题目描述

Think about Zuma Game. You have a row of balls on the table, colored red(R), yellow(Y), blue(B), green(G), and white(W). You also have several balls in your hand.

Each time, you may choose a ball in your hand, and insert it into the row (including the leftmost place and rightmost place). Then, if there is a group of 3 or more balls in the same color touching, remove these balls. Keep doing this until no more balls can be removed.

Find the minimal balls you have to insert to remove all the balls on the table. If you cannot remove all the balls, output -1.

Examples:

Input: "WRRBBW", "RB"
Output: -1
Explanation: WRRBBW -> WRR[R]BBW -> WBBW -> WBB[B]W -> WW

Input: "WWRRBBWW", "WRBRW"
Output: 2
Explanation: WWRRBBWW -> WWRR[R]BBWW -> WWBBWW -> WWBB[B]WW -> WWWW -> empty

Input:"G", "GGGGG"
Output: 2
Explanation: G -> G[G] -> GG[G] -> empty 

Input: "RBYYBBRRB", "YRBGB"
Output: 3
Explanation: RBYYBBRRB -> RBYY[Y]BBRRB -> RBBBRRB -> RRRB -> B -> B[B] -> BB[B] -> empty 

Note:

1. You may assume that the initial row of balls on the table won’t have any 3 or more consecutive balls with the same color.
2. The number of balls on the table won’t exceed 20, and the string represents these balls is called “board” in the input.
3. The number of balls in your hand won’t exceed 5, and the string represents these balls is called “hand” in the input.
4. Both input strings will be non-empty and only contain characters ‘R’,’Y’,’B’,’G’,’W’.

题意：回忆一下祖玛游戏。现在桌上有一串球，颜色有红色(R)，黄色(Y)，蓝色(B)，绿色(G)，还有白色(W)。 现在你手里也有几个球。

每一次，你可以从手里的球选一个，然后把这个球插入到一串球中的某个位置上（包括最左端，最右端）。接着，如果有出现三个或者三个以上颜色相同的球相连的话，就把它们移除掉。重复这一步骤直到桌上所有的球都被移除。找到插入并可以移除掉桌上所有球所需的最少的球数。如果不能移除桌上所有的球，输出 -1 。

项目坐标数据 —
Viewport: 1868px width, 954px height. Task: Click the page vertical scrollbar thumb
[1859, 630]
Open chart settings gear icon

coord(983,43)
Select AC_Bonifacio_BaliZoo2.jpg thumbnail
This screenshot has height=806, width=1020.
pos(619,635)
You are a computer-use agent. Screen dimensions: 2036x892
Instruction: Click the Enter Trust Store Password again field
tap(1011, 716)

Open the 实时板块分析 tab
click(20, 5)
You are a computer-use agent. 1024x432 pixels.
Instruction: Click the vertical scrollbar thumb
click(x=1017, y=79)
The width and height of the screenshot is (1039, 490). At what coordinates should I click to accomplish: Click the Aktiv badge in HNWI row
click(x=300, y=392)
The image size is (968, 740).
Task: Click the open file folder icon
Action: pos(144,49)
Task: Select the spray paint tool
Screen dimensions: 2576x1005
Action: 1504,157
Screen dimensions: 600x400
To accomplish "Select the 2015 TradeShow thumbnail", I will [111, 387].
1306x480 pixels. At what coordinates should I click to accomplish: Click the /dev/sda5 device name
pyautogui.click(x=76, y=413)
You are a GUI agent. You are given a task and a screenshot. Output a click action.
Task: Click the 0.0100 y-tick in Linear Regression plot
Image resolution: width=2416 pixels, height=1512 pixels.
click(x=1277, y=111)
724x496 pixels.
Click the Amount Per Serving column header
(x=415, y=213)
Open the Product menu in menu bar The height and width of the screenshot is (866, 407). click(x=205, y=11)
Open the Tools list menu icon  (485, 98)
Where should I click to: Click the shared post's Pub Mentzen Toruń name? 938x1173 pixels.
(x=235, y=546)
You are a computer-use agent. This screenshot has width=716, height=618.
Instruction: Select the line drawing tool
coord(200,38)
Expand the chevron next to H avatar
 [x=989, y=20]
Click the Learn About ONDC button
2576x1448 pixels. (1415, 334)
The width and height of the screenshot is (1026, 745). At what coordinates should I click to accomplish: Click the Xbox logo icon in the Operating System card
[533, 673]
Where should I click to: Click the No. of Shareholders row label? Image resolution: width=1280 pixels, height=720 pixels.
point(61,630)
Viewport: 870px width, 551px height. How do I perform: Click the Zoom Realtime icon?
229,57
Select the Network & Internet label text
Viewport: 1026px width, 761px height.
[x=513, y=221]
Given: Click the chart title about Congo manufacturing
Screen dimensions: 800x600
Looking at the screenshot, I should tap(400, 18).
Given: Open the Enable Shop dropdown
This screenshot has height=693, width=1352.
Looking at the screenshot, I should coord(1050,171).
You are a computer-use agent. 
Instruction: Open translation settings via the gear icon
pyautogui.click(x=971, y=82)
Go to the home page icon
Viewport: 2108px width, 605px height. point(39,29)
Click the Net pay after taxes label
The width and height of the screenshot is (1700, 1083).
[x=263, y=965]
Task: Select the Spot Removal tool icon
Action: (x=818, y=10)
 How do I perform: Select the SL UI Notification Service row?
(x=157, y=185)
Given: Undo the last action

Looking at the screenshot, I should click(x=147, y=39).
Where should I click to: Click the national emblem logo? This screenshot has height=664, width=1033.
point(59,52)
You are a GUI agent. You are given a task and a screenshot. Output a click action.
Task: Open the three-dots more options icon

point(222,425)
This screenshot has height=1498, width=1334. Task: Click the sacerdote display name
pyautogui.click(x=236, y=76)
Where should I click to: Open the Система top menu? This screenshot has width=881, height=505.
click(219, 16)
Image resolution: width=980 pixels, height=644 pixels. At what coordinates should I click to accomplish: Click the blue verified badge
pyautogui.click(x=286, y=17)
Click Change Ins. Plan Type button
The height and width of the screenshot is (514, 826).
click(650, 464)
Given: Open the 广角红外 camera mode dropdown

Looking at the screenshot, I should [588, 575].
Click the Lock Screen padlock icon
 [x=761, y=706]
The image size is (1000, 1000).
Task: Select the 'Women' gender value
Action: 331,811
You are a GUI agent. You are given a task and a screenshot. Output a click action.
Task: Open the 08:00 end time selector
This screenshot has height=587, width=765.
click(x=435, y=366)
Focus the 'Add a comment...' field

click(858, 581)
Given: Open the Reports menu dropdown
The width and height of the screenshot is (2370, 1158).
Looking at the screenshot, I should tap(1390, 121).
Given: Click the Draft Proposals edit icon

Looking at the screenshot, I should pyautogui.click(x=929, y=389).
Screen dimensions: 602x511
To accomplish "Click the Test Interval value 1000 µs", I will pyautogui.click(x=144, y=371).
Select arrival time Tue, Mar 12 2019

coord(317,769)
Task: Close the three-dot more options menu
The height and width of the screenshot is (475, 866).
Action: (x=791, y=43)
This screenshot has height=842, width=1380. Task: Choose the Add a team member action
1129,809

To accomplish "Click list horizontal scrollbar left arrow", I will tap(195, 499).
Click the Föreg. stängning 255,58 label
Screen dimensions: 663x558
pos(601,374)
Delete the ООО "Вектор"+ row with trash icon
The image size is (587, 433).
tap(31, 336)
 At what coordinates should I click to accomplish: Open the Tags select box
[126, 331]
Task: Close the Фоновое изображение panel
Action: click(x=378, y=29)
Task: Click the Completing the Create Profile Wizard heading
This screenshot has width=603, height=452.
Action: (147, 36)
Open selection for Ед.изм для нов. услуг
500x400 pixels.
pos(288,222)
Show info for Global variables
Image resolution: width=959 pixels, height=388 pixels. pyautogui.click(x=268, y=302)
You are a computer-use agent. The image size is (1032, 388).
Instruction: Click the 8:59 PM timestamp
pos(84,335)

任务要求 A — 请重新写出祖玛游戏题目中从“4. Both input”到“还有白色(W)。 现在你手里也有几个球。”之间的文字，首尾两处都包括在内。
任务要求 B — 请将列表中含有“You are a computer-use agent. This”的一行到含有“Looking at the screenshot, I should tap(400, 18).”的一行之间的各行（首尾两行都包括在内）整理成 Markdown 表格，两列分别为“序号”和“内容”，空行不计入。
正文与列表彼此独立，二者之间没有关联。

完整解答 A —
4. Both input strings will be non-empty and only contain characters ‘R’,’Y’,’B’,’G’,’W’.

题意：回忆一下祖玛游戏。现在桌上有一串球，颜色有红色(R)，黄色(Y)，蓝色(B)，绿色(G)，还有白色(W)。 现在你手里也有几个球。

完整解答 B —
| 序号 | 内容 |
|---|---|
| 1 | You are a computer-use agent. This screenshot has width=716, height=618. |
| 2 | Instruction: Select the line drawing tool |
| 3 | coord(200,38) |
| 4 | Expand the chevron next to H avatar |
| 5 |  [x=989, y=20] |
| 6 | Click the Learn About ONDC button |
| 7 | 2576x1448 pixels. (1415, 334) |
| 8 | The width and height of the screenshot is (1026, 745). At what coordinates should I click to accomplish: Click the Xbox logo icon in the Operating System card |
| 9 | [533, 673] |
| 10 | Where should I click to: Click the No. of Shareholders row label? Image resolution: width=1280 pixels, height=720 pixels. |
| 11 | point(61,630) |
| 12 | Viewport: 870px width, 551px height. How do I perform: Click the Zoom Realtime icon? |
| 13 | 229,57 |
| 14 | Select the Network & Internet label text |
| 15 | Viewport: 1026px width, 761px height. |
| 16 | [x=513, y=221] |
| 17 | Given: Click the chart title about Congo manufacturing |
| 18 | Screen dimensions: 800x600 |
| 19 | Looking at the screenshot, I should tap(400, 18). |